Radiation 4 that roughly progressed toward the inner corner of the bend
Since the space 7 exists, the light A travels straight through the space, and is scattered at a point where the light passes through the mean free path X on the inner wall 8A of the hole. However, the position of the dotbo is away from the radiation leakage path 8 by the expansion dimension Y, so it almost never reaches the radiation leakage path 8 and directly jumps out, and it takes several more scatterings to jump out. I need. Furthermore, the six radiation beams that have proceeded toward the outer corner of the bend also disperse at point T, so they exhibit a similar tendency.

In this way, if the space 7 is provided at the bend of the radiation leakage path 8, the radiation scattering effect near the bend will not occur in the vicinity of the leakage path 3, and the radiation will be scattered by only one scattering phenomenon. Mi hardly jumps out along the radiation leakage path 8, the energy is attenuated each time it is scattered, and moreover, the amount of Mi that jumps out is also reduced.

In the embodiment described so far, an example has been described in which the bent portion is expanded to have a parallelepiped or quadrilateral cross section, but other shapes such as a sphere, a spheroid, a circular cross section, an ellipse, a polygon, etc. are described. , the space may have a non-geometric shape.

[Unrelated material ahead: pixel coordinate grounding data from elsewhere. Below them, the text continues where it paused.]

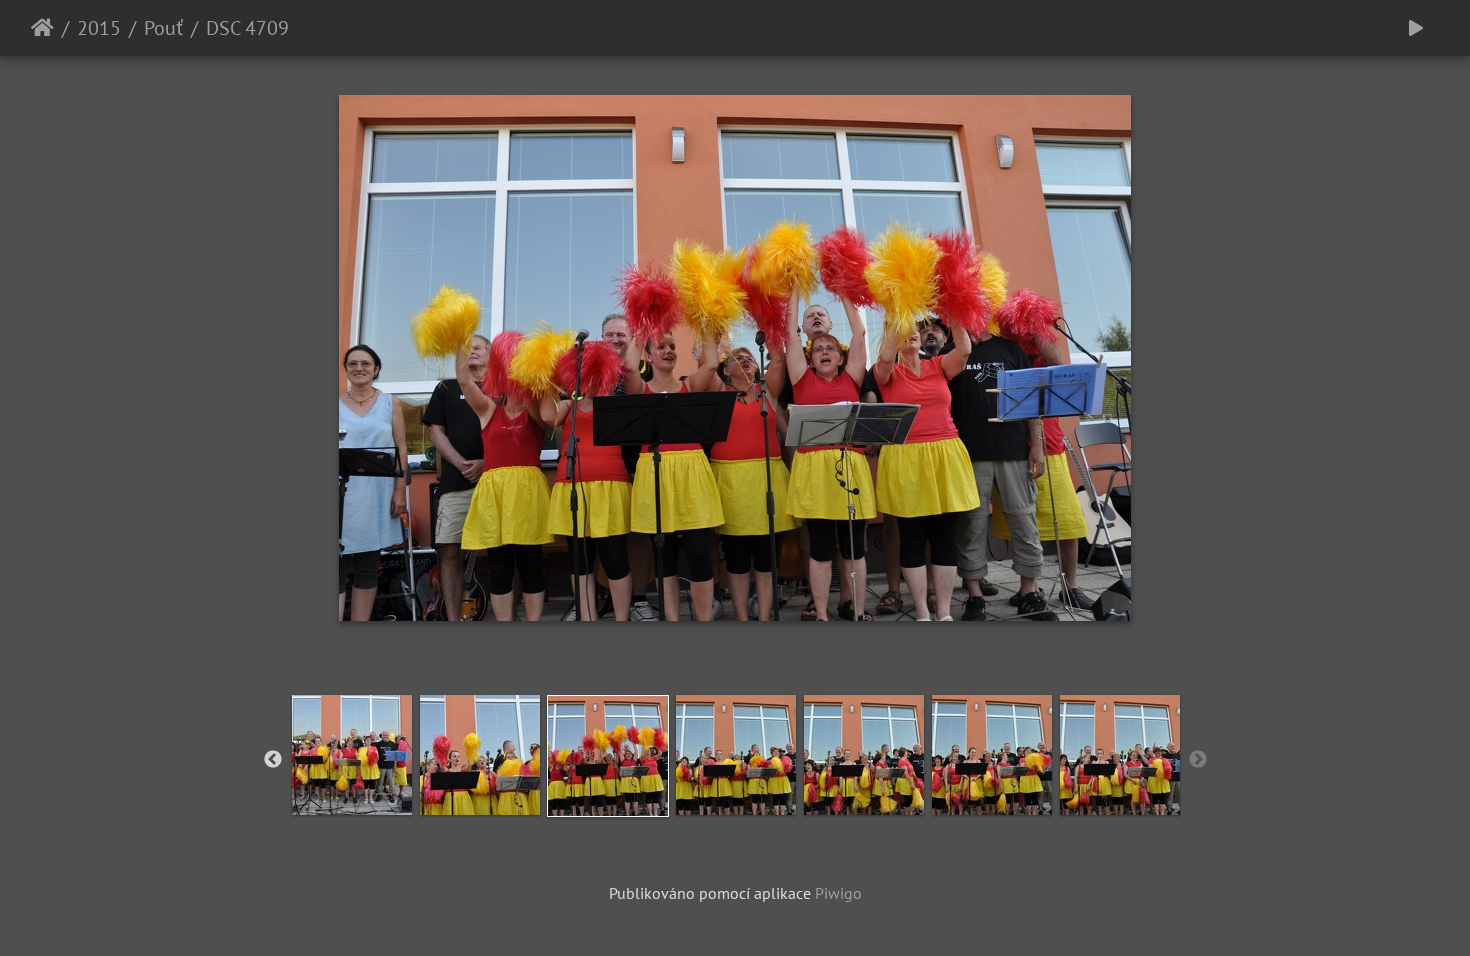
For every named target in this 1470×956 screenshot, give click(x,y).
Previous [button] (273, 760)
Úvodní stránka (42, 28)
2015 (99, 28)
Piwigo (838, 893)
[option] (352, 755)
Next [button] (1198, 760)
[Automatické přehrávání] (1416, 28)
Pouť (163, 28)
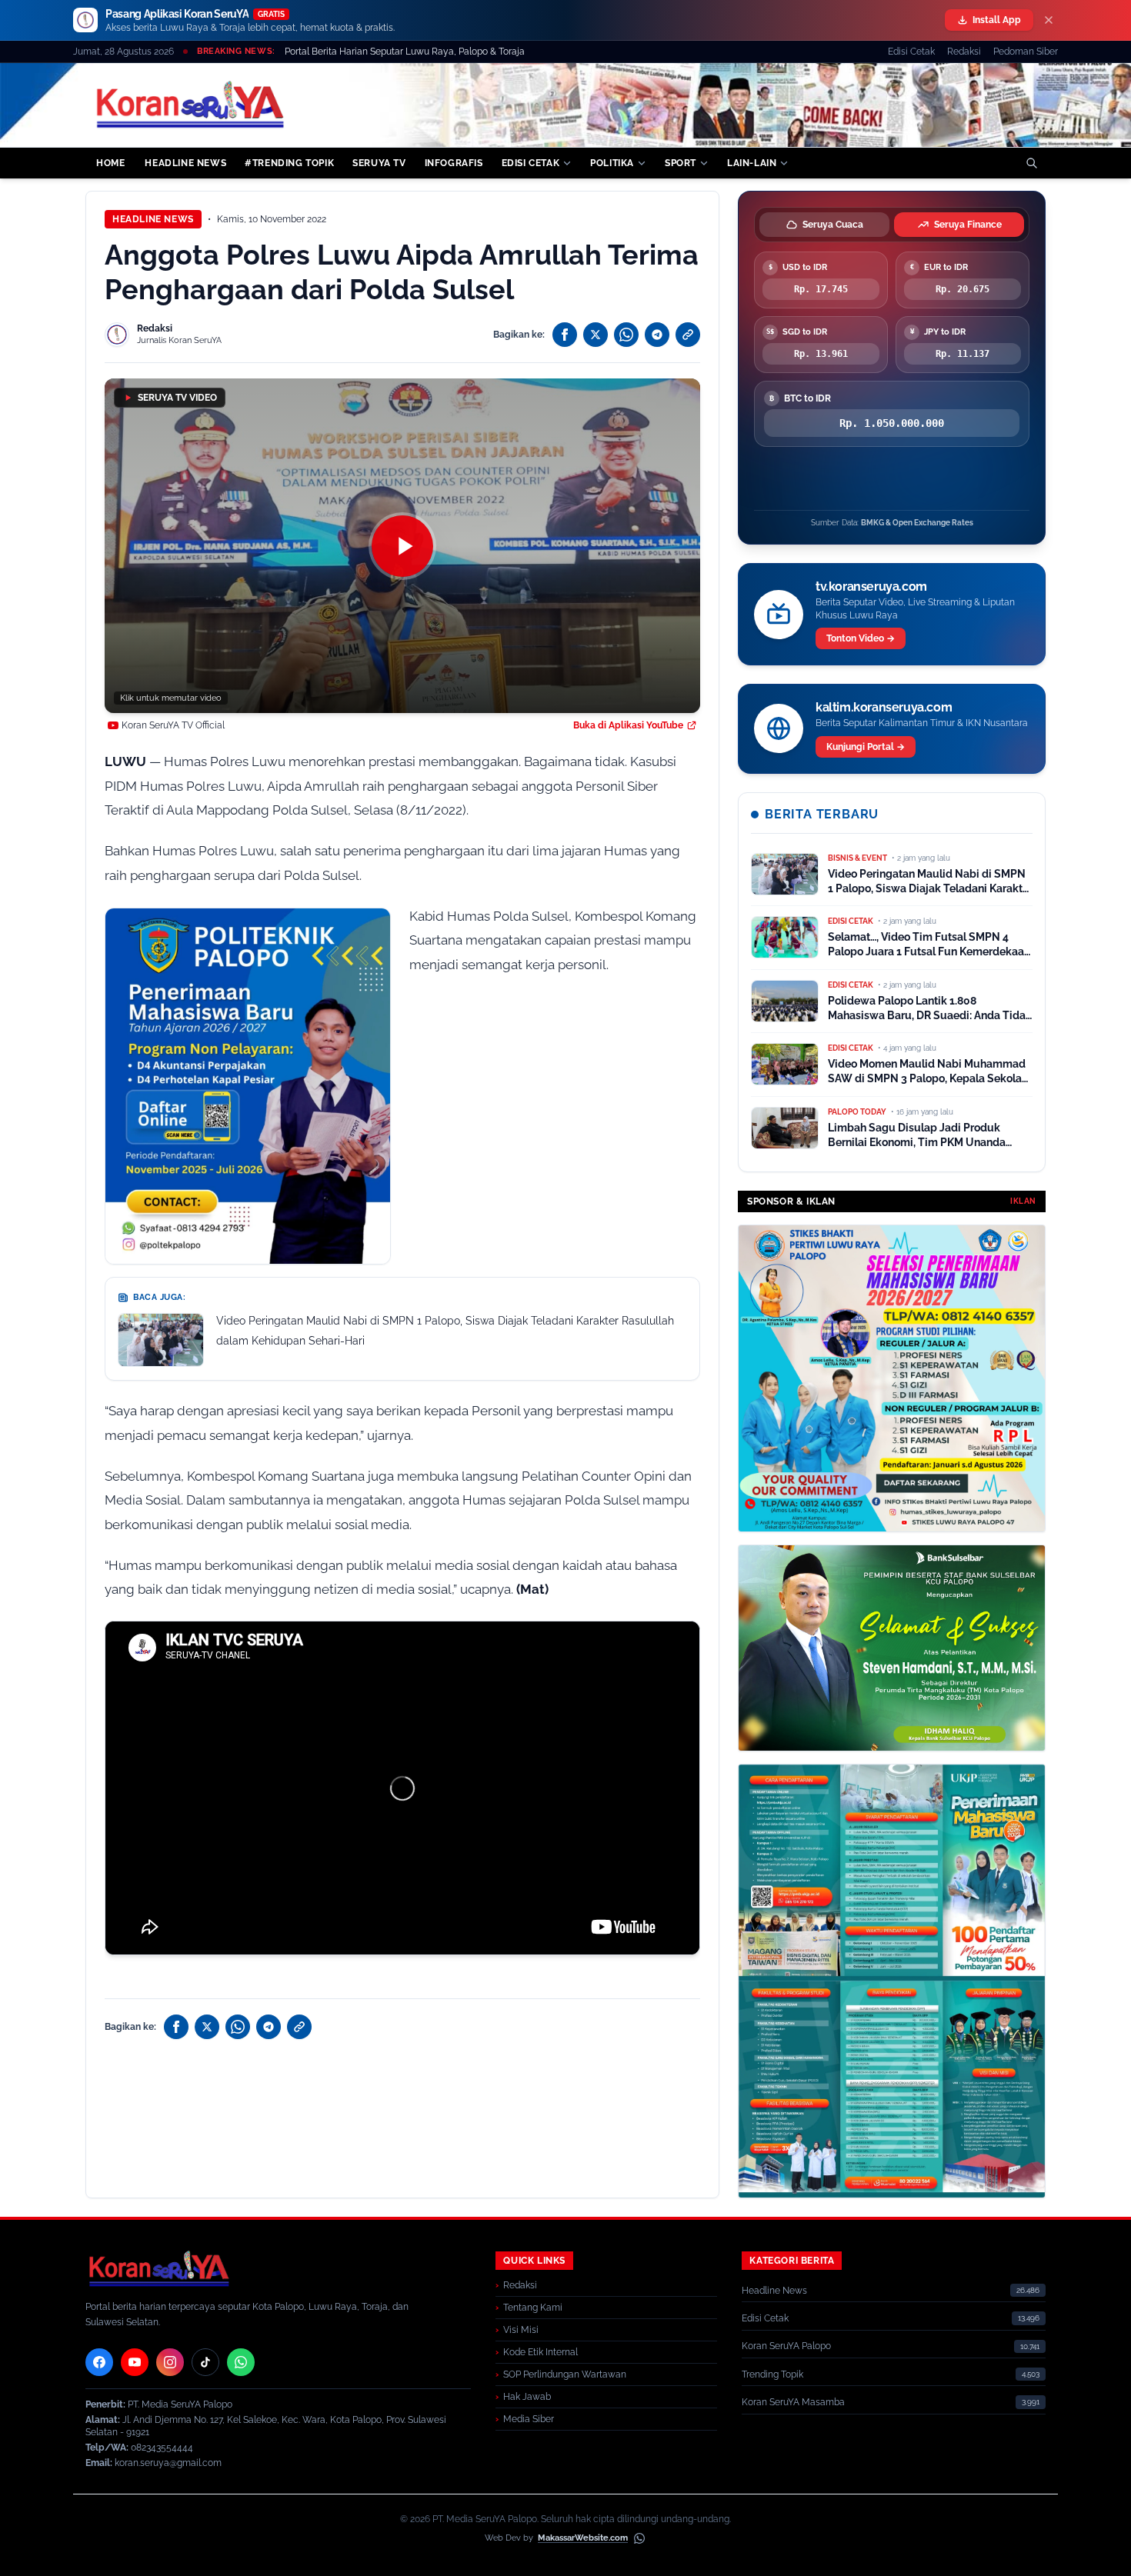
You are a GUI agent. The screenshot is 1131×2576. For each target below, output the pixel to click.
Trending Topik (772, 2374)
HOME (110, 163)
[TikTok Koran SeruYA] (205, 2362)
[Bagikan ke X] (595, 334)
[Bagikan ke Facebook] (564, 334)
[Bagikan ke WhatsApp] (626, 334)
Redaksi (964, 51)
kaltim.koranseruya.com (884, 707)
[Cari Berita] (1032, 163)
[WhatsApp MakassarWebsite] (639, 2538)
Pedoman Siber (1025, 51)
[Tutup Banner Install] (1048, 20)
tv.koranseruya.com (871, 586)
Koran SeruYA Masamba (793, 2402)
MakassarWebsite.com (583, 2538)
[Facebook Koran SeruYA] (99, 2362)
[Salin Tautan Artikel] (688, 334)
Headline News (153, 219)
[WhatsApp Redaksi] (241, 2362)
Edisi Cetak (911, 51)
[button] (402, 545)
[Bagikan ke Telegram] (657, 334)
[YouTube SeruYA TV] (134, 2362)
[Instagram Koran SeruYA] (170, 2362)
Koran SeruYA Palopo (786, 2346)
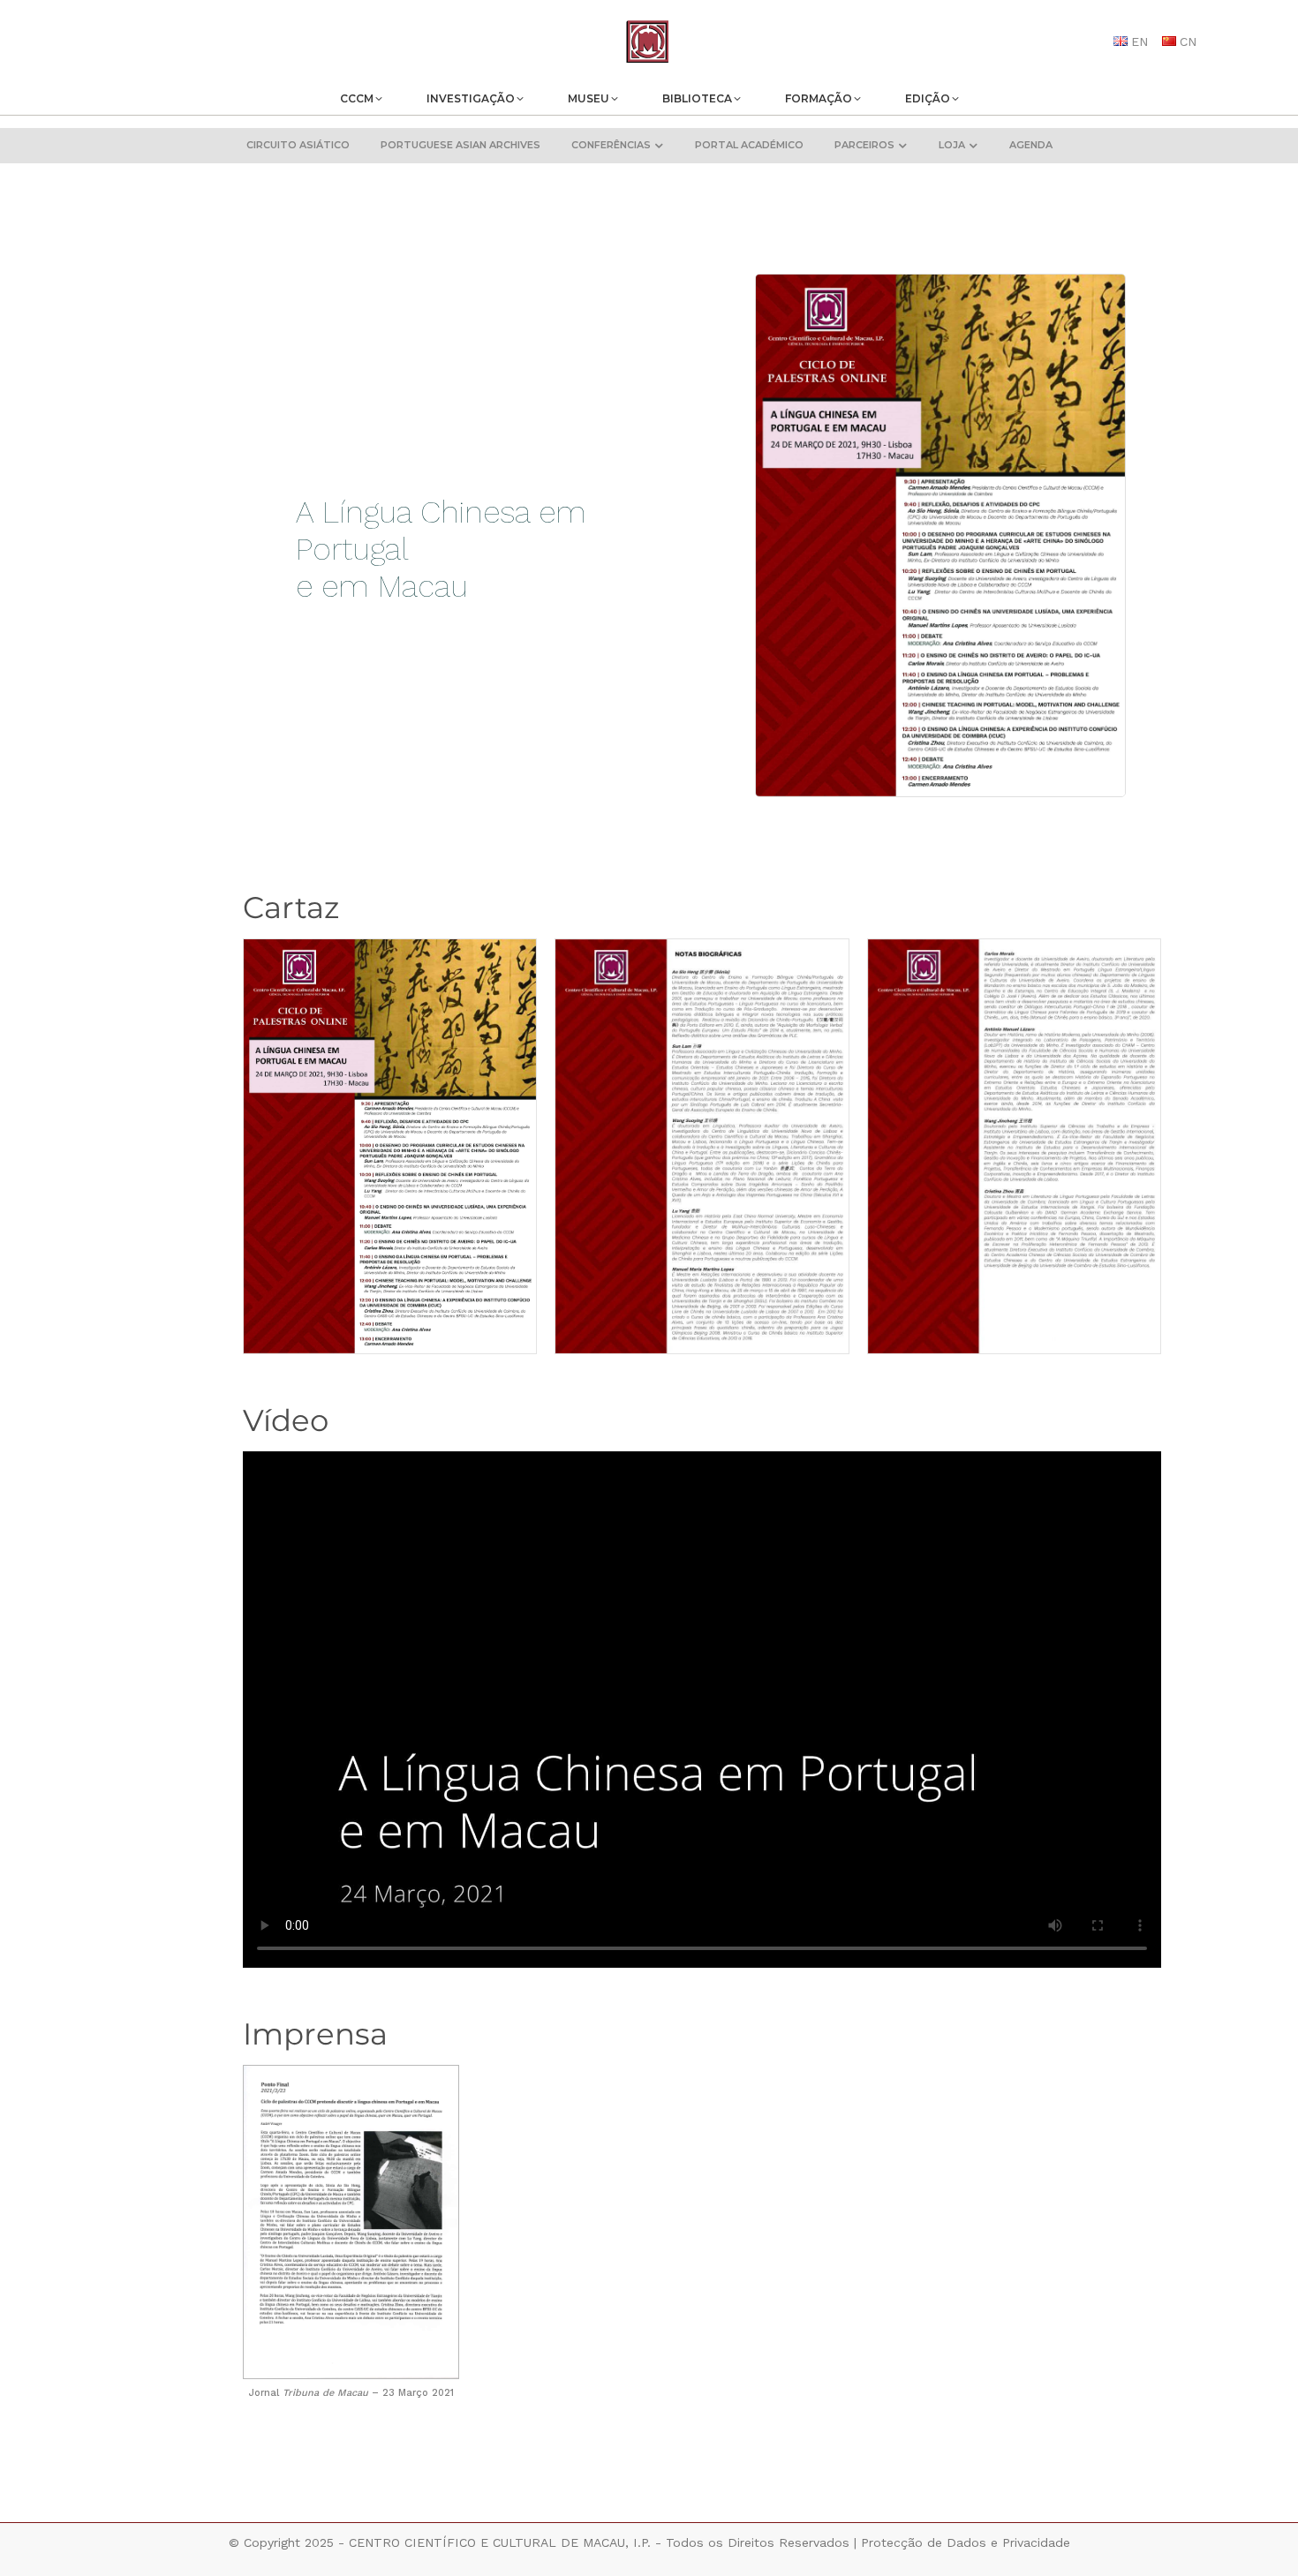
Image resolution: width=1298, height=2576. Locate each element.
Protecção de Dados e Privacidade (965, 2542)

As explained above, the present invention utilizes a novel idea of expanding the bending part of the radiation leakage passage formed at the bending duct of the radiation shielding structure or the seam of the wall, thereby preventing radiation from being scattered near the bending part. When going to the next passage after turning a bend, several scatterings are required to promote the energy attenuation of the radiation, and it is easy to reduce the dose, which improves the safety of nuclear power generation facilities. This has effects such as improving sexual performance.

[Brief explanation of drawings]

Fig. 1 is a cross-sectional view showing an example of the structure of a duct and a seam provided in a conventional radiation shielding wall, Fig. 2 is an enlarged view illustrating the radiation leakage phenomenon of Fig. 1, and Fig. It is an enlarged view explaining one example. IA, IB...wall, 2...joint,
8...Radiation leakage passage, 7...Space part.

Claims (1)

[Claims] Radiation leakage paths formed at bent ducts and wall joints in radiation shielding structures q) Expand each radiation leakage path in both directions with a slightly larger dimension due to the mean free path of the radiation at the bent portion to bend the radiation. A method of attenuating leakage radiation characterized by preventing scattering in the vicinity of the leakage radiation.